- **WORK TO COMPLETE**:
**A.** In the Louisiana Purchase text, who pointed out that the Constitution allowed the acquisition of territory through treaties?
**B.** Write the next part of the Louisiana Purchase text, picking up after its final sentence.

- **TEXT SECTION**:
President Jefferson put the interests of the nation above ideological considerations when confronted with the purchase of the Louisiana Territory.
When Robert Livingston and James Monroe returned from Paris with the 1803 Louisiana Territory Purchase Treaty, President Thomas Jefferson was faced with a dilemma. Jefferson had sent Monroe to Paris to negotiate the purchase of New Orleans for $2 million. A treaty selling the United States all of the territory was another matter and posed Constitutional issues for the leader of a party that believed in strict construction (interpretation) of the Constitution. Jefferson and the Congress had already authorized the Lewis and Clark Expedition, but not with the intent of owning the vast lands.
Constitutional Issues and Federalist Opposition
The Constitution did not appear to give direct assent to the purchase of land from another country. To remedy this, Jefferson, not wishing to violate his views of Constitutional construction, drafted two Amendments, the first one being lengthy and detailing all aspects of the purchase. His Cabinet rejected the notion of an Amendment, pointing out that the deadline for ratification of the treaty was October, not nearly enough time to ratify a Constitutional Amendment. Further, the Congress was not in session.
Congress was called into a special session to deal with the issue. It was Jefferson’s Treasury Secretary, Albert Gallatin, who pointed out that the Constitution allowed for the acquisition of territory through treaties. Interpreted as an implied power, it allowed President Jefferson to offer the treaty for Senate ratification.
Although Jefferson’s party, The Republicans (or Democrat-Republicans), were in the majority, Congressional Federalists opposed the Louisiana Purchase vehemently. They viewed the additional of western lands as an opportunity to create more states that would invariably align themselves politically with the Republicans (not to be confused with the Republican Party of the 1850s).
Article III of the Treaty
The third article of the treaty clearly stated that the inhabitants of the Louisiana Territory would enjoy “all the rights, advantages, and immunities of citizens of the United States…” Federalists took issue with the implication of this guarantee. Congressman Roger Griswold (CT) firmly stated that Louisiana should hold the status of a colony and not be incorporated into the Union. This argument reflected the notion of the superiority of the original 13 colonies to other states and territories.

- **DATA EXTRACT**:
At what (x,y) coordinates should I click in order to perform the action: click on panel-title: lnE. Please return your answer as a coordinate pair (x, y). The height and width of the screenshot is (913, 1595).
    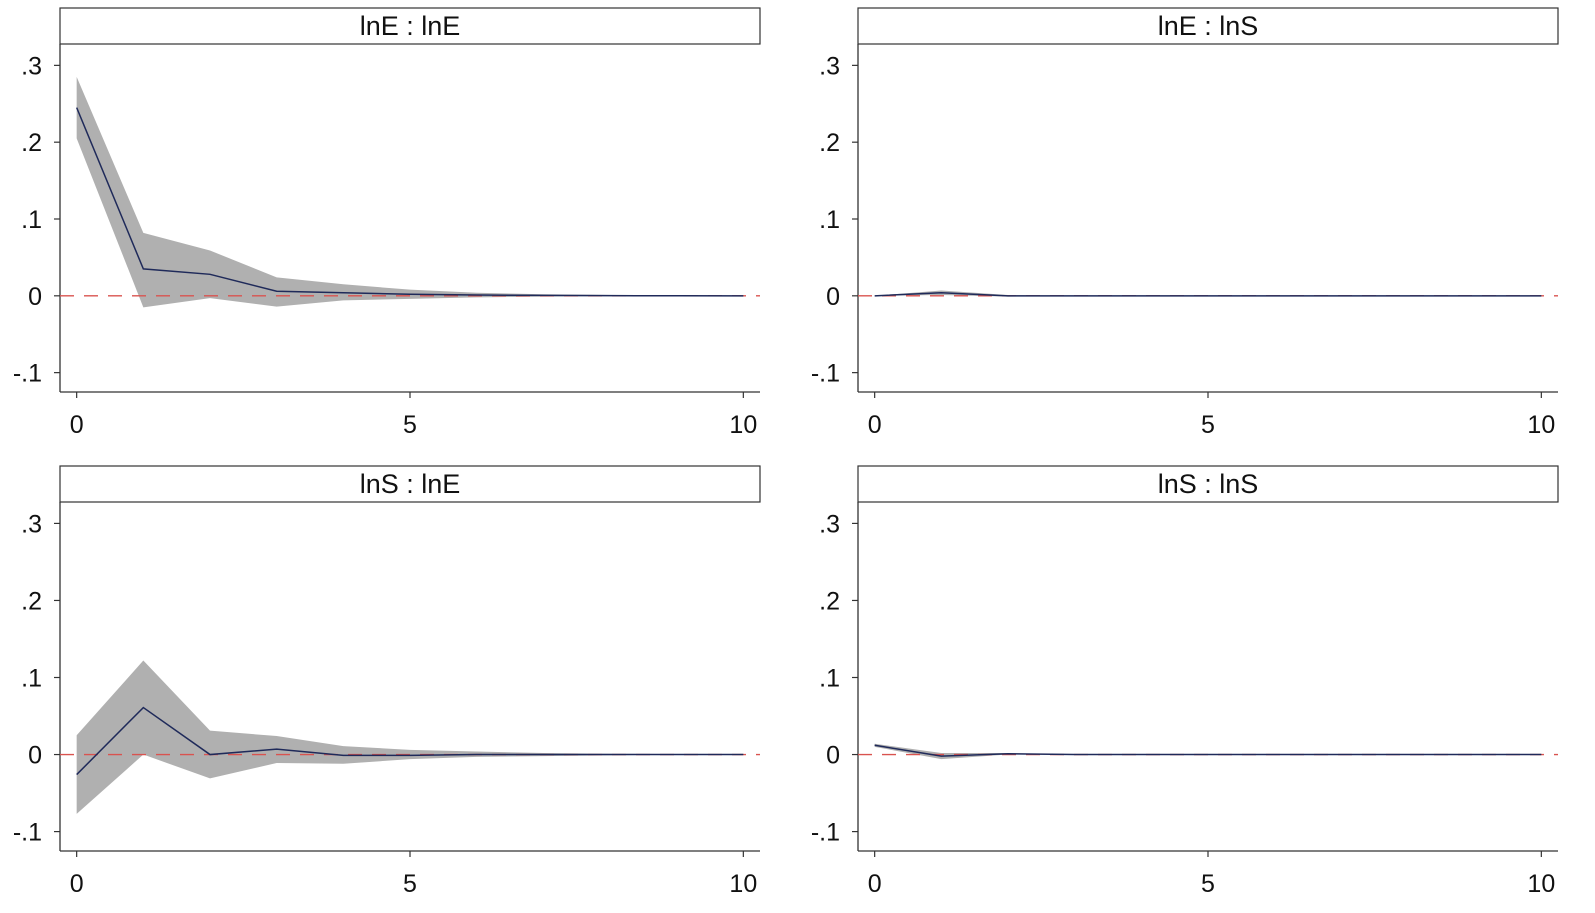
    Looking at the image, I should click on (410, 26).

- **EXPECTED OUTPUTS**:
**A.** Albert Gallatin, Jefferson's Treasury Secretary, pointed this out.

**B.**
Another Federalist, Senator Thomas Pickering (MA), argued that any new state arising out of the territory should only be admitted by unanimous consent. His view was based on the principle that the Federal Union’s power was derived from the states rather than from the people.
Putting the Nation First: The Treaty is Ratified
President Jefferson explained his support of the treaty by putting the national interest before ideological considerations. “The laws of necessity, of self preservation, of saving our country when in danger, are of higher obligation.” Jefferson, and Secretary of State James Madison, had been privy to the dangers posed by the machinations of Napoleon Bonaparte. “To lose our country by a scrupulous adherence to written law, “Jefferson stated, “would be to lose the law itself…”
Thirteen new states would be formed out of the territory. In 1828, the US Supreme Court would validate Jefferson’s treaty-making power in the case of American Insurance Company v. Canter. Acquisition of the Louisiana Territory would provide further lands for expansion, motivating a westward movement that would continue throughout the century. The Louisiana Purchase was a major accomplishment of the Jefferson Administration.
- Thomas Fleming, The LouisianaPurchase (Hoboken, NJ: John Wiley & Sons, Inc., 2003)
- Jon Kukla, A Wilderness so Immense: The Louisiana Purchase and the Destiny of America (New York: Anchor Books, 2004)
- Page Smith, The Shaping of America: A People’s History of the Young Republic Vol. 3 (New York: McGraw-Hill Book Company, 1980)
- John J. Patrick and Richard C. Remy, Lessons on the Constitution (Social Science Education Consortium, Inc., 1987)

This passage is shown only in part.